PROBLEM TO SOLVE
The lines from the top of the records below through the one containing "Task: Turn off 'Automatisches Speichern'" are to be transcribed exactly, and nothing else is to be added.

=== INFORMATION SUPPLIED ===

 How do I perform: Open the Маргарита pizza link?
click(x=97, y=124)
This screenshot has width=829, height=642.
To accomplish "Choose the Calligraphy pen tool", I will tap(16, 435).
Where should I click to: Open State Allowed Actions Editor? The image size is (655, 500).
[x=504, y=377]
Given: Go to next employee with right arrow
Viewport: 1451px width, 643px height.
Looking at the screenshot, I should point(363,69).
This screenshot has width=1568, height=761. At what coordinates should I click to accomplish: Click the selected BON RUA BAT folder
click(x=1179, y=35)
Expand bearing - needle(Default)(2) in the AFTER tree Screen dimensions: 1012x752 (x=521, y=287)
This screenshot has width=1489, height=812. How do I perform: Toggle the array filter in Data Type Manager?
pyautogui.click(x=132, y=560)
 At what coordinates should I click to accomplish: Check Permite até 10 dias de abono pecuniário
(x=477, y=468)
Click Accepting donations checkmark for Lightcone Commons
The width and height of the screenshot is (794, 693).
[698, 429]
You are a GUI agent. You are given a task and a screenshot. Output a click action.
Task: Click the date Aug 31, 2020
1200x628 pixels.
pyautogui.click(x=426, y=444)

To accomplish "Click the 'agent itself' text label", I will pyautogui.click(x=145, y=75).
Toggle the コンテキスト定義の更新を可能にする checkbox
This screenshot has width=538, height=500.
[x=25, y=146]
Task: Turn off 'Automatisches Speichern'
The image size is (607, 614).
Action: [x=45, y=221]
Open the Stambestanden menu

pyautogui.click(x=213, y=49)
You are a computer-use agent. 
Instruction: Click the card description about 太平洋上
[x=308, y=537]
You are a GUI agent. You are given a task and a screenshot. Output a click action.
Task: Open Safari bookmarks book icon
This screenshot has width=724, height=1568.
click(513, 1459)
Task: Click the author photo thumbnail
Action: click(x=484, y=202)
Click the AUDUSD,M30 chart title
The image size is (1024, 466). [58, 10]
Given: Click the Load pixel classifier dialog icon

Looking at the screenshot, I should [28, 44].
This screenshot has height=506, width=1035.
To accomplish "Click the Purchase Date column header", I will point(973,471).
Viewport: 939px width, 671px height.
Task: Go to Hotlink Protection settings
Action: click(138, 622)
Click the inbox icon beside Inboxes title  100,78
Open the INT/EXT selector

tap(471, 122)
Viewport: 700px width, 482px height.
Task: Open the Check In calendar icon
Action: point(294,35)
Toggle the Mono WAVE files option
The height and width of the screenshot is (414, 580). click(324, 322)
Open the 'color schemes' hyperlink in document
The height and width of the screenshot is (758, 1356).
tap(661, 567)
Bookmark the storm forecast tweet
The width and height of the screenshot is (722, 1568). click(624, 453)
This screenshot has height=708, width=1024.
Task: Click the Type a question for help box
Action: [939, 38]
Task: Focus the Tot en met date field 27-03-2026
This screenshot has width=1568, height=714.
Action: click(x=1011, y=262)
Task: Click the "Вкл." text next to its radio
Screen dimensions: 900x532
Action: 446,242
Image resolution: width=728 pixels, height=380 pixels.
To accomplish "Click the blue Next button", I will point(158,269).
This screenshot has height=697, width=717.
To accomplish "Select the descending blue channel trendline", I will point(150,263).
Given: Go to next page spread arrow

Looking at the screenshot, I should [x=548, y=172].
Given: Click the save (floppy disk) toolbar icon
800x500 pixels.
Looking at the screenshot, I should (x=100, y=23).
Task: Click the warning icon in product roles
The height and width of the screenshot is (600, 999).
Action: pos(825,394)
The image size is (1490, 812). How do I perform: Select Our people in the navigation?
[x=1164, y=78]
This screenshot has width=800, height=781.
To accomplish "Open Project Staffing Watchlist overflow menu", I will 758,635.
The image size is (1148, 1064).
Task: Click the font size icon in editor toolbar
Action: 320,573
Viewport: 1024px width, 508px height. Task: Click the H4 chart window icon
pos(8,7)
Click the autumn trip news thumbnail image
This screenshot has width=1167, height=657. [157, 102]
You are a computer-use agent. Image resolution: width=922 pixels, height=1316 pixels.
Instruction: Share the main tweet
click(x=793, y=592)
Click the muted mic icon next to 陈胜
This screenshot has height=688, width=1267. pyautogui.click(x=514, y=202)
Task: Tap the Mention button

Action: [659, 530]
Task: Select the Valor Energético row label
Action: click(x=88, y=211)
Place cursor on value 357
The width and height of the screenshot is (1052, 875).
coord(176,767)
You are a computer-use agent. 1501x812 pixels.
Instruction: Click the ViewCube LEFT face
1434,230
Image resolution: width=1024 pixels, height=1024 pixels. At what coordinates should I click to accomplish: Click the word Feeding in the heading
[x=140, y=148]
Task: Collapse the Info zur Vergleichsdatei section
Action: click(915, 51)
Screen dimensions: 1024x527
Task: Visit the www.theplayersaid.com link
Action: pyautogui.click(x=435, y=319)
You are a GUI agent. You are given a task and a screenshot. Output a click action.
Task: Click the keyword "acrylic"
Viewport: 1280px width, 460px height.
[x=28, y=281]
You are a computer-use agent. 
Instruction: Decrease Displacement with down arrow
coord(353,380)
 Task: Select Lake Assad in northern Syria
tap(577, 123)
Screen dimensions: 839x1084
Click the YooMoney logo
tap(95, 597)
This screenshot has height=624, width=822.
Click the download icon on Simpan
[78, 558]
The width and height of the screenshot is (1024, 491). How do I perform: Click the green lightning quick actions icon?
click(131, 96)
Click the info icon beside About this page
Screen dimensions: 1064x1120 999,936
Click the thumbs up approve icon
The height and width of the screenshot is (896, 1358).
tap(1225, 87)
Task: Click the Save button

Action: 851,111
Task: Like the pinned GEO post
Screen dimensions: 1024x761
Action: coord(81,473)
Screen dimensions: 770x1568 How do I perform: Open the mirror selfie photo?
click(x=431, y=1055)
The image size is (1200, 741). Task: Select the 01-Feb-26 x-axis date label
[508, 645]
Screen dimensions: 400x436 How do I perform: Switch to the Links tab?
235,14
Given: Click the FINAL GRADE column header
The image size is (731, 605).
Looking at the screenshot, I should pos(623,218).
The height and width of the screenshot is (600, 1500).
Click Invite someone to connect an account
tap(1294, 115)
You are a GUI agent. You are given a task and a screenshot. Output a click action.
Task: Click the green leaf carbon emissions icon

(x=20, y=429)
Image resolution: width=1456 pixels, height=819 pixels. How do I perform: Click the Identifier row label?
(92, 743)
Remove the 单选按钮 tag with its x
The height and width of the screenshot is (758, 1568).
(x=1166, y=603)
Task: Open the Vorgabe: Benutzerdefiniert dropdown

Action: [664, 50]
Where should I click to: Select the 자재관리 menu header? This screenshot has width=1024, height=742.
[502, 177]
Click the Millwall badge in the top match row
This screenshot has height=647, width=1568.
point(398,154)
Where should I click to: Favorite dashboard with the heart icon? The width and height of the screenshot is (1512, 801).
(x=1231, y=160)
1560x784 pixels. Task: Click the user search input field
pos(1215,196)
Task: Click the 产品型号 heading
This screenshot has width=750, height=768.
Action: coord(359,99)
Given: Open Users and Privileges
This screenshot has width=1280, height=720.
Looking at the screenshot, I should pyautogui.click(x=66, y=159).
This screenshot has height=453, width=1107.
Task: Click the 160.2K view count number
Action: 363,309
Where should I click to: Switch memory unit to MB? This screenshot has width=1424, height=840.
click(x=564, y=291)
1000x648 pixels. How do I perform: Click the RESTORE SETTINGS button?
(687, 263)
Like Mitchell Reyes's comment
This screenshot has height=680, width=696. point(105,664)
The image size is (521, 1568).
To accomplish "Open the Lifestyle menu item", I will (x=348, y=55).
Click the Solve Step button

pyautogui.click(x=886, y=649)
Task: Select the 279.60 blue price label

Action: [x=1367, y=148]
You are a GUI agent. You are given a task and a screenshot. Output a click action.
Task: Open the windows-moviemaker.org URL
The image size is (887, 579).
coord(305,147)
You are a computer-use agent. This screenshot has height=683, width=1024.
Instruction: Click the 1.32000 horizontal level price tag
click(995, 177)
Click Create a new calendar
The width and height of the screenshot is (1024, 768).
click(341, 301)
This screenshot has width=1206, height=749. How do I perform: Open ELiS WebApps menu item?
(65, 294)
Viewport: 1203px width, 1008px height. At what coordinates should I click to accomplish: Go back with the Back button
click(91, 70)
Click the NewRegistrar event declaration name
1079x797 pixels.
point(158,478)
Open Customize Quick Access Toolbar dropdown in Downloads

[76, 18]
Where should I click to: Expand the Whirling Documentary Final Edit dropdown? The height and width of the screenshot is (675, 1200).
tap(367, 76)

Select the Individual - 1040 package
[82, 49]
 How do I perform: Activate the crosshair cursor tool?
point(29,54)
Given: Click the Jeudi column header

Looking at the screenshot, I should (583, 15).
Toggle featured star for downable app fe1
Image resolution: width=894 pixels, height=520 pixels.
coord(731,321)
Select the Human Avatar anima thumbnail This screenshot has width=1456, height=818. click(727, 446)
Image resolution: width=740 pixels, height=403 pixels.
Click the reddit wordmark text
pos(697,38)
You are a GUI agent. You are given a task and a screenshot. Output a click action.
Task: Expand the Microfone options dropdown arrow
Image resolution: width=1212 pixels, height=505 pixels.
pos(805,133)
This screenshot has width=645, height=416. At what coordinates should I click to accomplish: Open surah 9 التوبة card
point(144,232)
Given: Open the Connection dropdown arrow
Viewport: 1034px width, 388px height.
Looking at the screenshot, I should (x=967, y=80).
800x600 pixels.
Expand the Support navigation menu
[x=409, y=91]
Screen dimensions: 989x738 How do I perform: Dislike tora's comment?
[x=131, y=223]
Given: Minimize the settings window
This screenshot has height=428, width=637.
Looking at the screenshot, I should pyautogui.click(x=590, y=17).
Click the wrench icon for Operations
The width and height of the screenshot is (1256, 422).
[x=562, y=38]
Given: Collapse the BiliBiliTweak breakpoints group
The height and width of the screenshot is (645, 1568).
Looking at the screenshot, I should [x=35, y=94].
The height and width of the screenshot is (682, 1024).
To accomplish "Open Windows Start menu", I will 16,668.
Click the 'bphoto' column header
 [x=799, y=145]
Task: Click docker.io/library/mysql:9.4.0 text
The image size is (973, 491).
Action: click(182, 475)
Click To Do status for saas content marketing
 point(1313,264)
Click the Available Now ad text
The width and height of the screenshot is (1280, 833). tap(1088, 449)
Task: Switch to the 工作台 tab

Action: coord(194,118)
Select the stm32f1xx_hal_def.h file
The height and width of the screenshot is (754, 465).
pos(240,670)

===

EXERCISE RESULT
 How do I perform: Open the Маргарита pizza link?
click(x=97, y=124)
This screenshot has width=829, height=642.
To accomplish "Choose the Calligraphy pen tool", I will tap(16, 435).
Where should I click to: Open State Allowed Actions Editor? The image size is (655, 500).
[x=504, y=377]
Given: Go to next employee with right arrow
Viewport: 1451px width, 643px height.
Looking at the screenshot, I should point(363,69).
This screenshot has width=1568, height=761. At what coordinates should I click to accomplish: Click the selected BON RUA BAT folder
click(x=1179, y=35)
Expand bearing - needle(Default)(2) in the AFTER tree Screen dimensions: 1012x752 (x=521, y=287)
This screenshot has width=1489, height=812. How do I perform: Toggle the array filter in Data Type Manager?
pyautogui.click(x=132, y=560)
 At what coordinates should I click to accomplish: Check Permite até 10 dias de abono pecuniário
(x=477, y=468)
Click Accepting donations checkmark for Lightcone Commons
The width and height of the screenshot is (794, 693).
[698, 429]
You are a GUI agent. You are given a task and a screenshot. Output a click action.
Task: Click the date Aug 31, 2020
1200x628 pixels.
pyautogui.click(x=426, y=444)

To accomplish "Click the 'agent itself' text label", I will pyautogui.click(x=145, y=75).
Toggle the コンテキスト定義の更新を可能にする checkbox
This screenshot has width=538, height=500.
[x=25, y=146]
Task: Turn off 'Automatisches Speichern'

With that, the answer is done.